Dinî eğitim ve din-devlet ilişkileri açısından Türkiye ve Yugoslavya arasında farklılıklar olsa da Ali Yakup Cenkçiler ve Feyzullah Hacıbayriç’in tecrübelerindeki ortak noktalar dikkat çekicidir. Türkiye ve Yugoslavya İslâmî gelenek ve kurumsal hafıza açısından Osmanlı bakiyesinin canlı olduğu iki ülkedir. Yugoslavya’da medreseler Türkiye’ye nazaran daha geç bir tarihte kapatılmıştır. 1910’lu yıllarda bu coğrafyada dünyaya gelen Ali Yakup Cenkçiler ve Feyzullah Hacıbayriç de geleneksel usul medrese eğitimi almış kimselerdir. Saraybosna'da yaşamış bir âlim olan Feyzullah Hacıbayriç Tito zamanı Yugoslavya'da faaliyetlerini sürdürmüş ve Mesnevî okumaları ile geniş bir talebe halkasına hitap etmiştir. Eğitim ve öğretim hayatını ağırlıklı olarak Yugoslavya’da geçirmiş olmakla birlikte Türkiye, Suriye ve Suudi Arabistan gibi ülkelere ziyaretlerde bulunmuştur. Ali Yakup Cenkçiler’in tahsil ve tedris tecrübesi ise sadece Yugoslavya bünyesinde kalmamıştır. Kosova’da doğduktan sonra eğitim için Saraybosna’ya gitmiş, oradan da Mısır’a geçerek yüksek tahsilini el-Ezher Üniversitesinde tamamlamıştır. Ancak eğitimi sona erdikten sonra kendi ülkesi yerine Türkiye’ye dönmeyi tercih etmiştir. Türkiye'ye yerleştiği 1957 senesinden vefatına kadar çalışmalarını çoğunlukla İstanbul'da sürdürmüş ve İhyâu ulûmi’d-dîn dersleri okutmuştur. Dönemin zor şartlarına rağmen her iki isim de yakın coğrafyadaki önemli ilim adamları ile irtibat içinde olmaya çabalamıştır. Bu süreçte farklı dilleri rahatlıkla konuşup anlayabilmeleri kendilerine kolaylık sağlamıştır. Türkçe, Arapça, Farsça, Boşnakça ve Arnavutça bildikleri anlaşılmaktadır. Yazma eserlere ve klasik metinlere aşinalıklarının bir sebebi de farklı lisanlara olan hâkimiyetleridir. Bu vesileyle birçok farklı kaynaktan beslenme imkânı elde etmişlerdir. Her iki ismin de uzun süre kütüphanecilik ile uğraşmış olmaları dikkat çekici bir husustur. Ali Yakup Cenkçiler Kahire’de, Feyzullah Hacıbayriç de Saraybosna’da yazma eserler kütüphanelerinde görev yapmışlardır. Ders okuturken seçtikleri eserler bu açıdan anlam taşımaktadır. Okuttukları metinlere olan ilgileri İlahiyat Fakültesi’ndeki derslerinden ziyade dışarıda edindikleri tecrübe ile kuvvetlenmiştir. Her iki isim de Mesnevî ve İhyâ üzerinde otorite olarak kabul edilmişlerdir.

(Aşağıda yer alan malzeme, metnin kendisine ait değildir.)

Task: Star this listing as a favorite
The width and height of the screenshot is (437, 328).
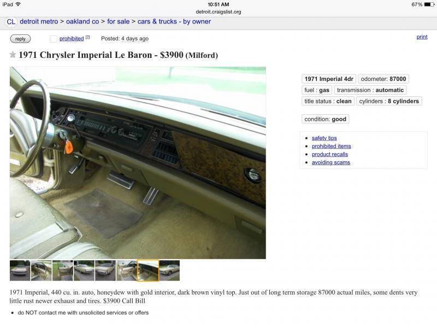Action: [13, 54]
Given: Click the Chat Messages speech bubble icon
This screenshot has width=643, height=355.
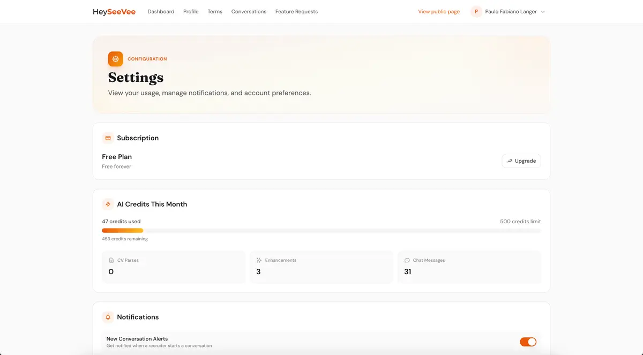Looking at the screenshot, I should pyautogui.click(x=407, y=260).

Her iki isimin seküler paradigmanın şekil verdiği toplumsal ve siyasî düzende İslâmî bilgi aktarımına yönelik yaklaşımları benzerlik gösterir. Ali Yakup Cenkçiler’in ders okuttuğu dönemlerde Türkiye’de ancak kısıtlı sayıda öğrenci İlahiyat Fakültesi ve İmam Hatip Okuluna gidebilmektedir. Verilen eğitimin içeriği devlet kurumlarının kontrolü altındadır. Yugoslavya’da ise Müslümanların dini eğitim alabilmesi daha zor şartlarda gerçekleşmiştir. Tito rejimi dini yaşama zaman zaman serbestlik tanısa da uzun yıllar boyunca sadece bir medresenin faaliyet göstermesine izin vermiş ve verilen eğitimin içeriğine ciddi olarak müdahalede bulunmuştur. Diğer taraftan her iki ülkede de okur-yazarlık ve yüksek eğitim oranı giderek artmış, kitlelerin bu süreçte beslendikleri kaynaklar farklılaşmıştır. Ali Yakup Cenkçiler ve Feyzullah Hacıbayriç’in derslerinin takipçileri ağırlıklı olarak büyük şehirlere eğitim almaya gelen gençler, okur-yazar kesim ve esnaf olmuştur. Okuttukları metinler aracılığı ile bu kesimlerin temel İslâmî bilgi kaynakları ile buluşmasını mümkün kılmışlardır. Her iki ismin de tasavvufî çevreler ile yakın ilişki içerisinde bulundukları anlaşılmaktadır. Gerek Türkiye gerek de Yugoslavya’da tekkeler resmî olarak faaliyet gösteremese de canlı bir tasavvuf kültürünün devam ettiğini söylemek mümkündür. Feyzullah Hacıbayriç’in Kosova ve Türkiye’ye yaptığı ziyaretler neticesinde bizatihi kendisinin Kadirîliğe intisap ettiği bilinmektedir. Bu şekilde ulaşılabilirliklerini genişletme imkânına sahip olmuşlar, geleneksel öğreti ile bağlarını da muhafaza etmişlerdir.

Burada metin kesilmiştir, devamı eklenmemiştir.